### What the task asks
From the data below, please reproduce exactly everything from the line that contains "You are a computer-use agent. The" down to the line that contains "Instruction: Click the calendar date icon", with both ends included.

### Source material
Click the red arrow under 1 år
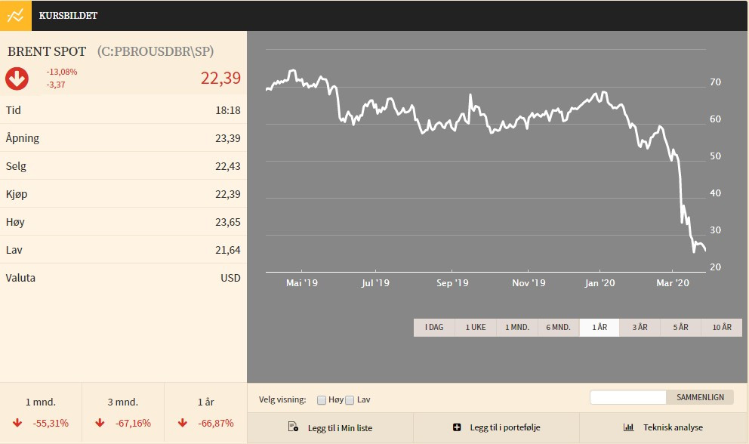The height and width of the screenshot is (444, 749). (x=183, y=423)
==
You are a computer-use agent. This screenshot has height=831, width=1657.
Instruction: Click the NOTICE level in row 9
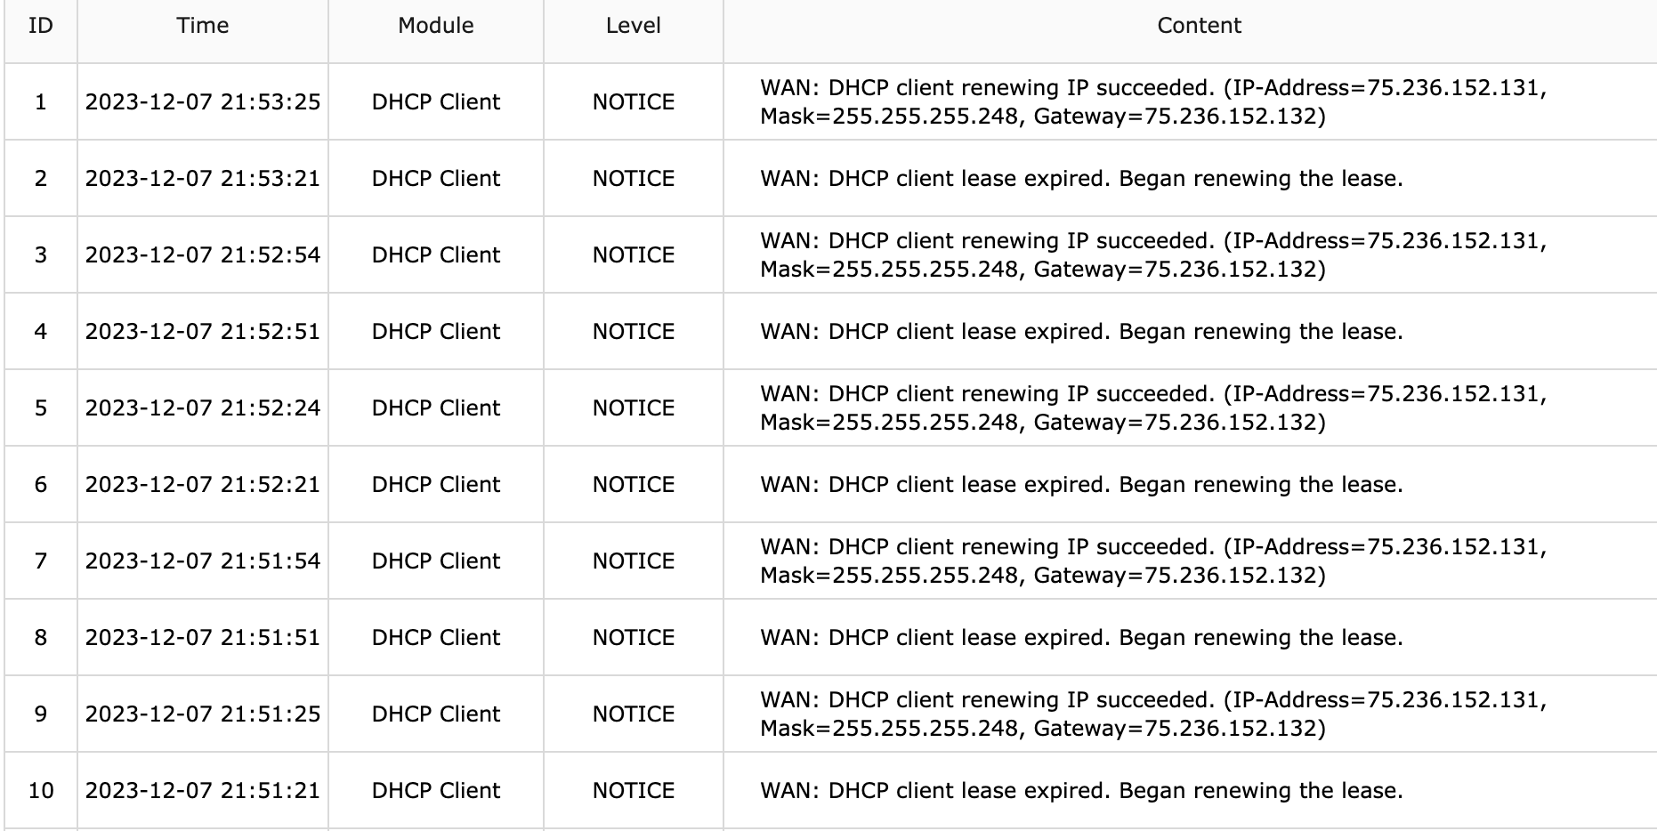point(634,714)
...
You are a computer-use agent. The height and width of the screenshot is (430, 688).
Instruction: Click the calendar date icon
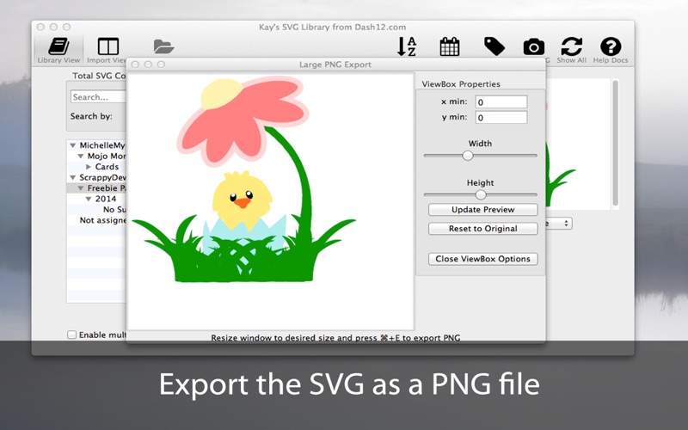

### Response
You are a computer-use agent. The height and width of the screenshot is (430, 688).
Instruction: Click the calendar date icon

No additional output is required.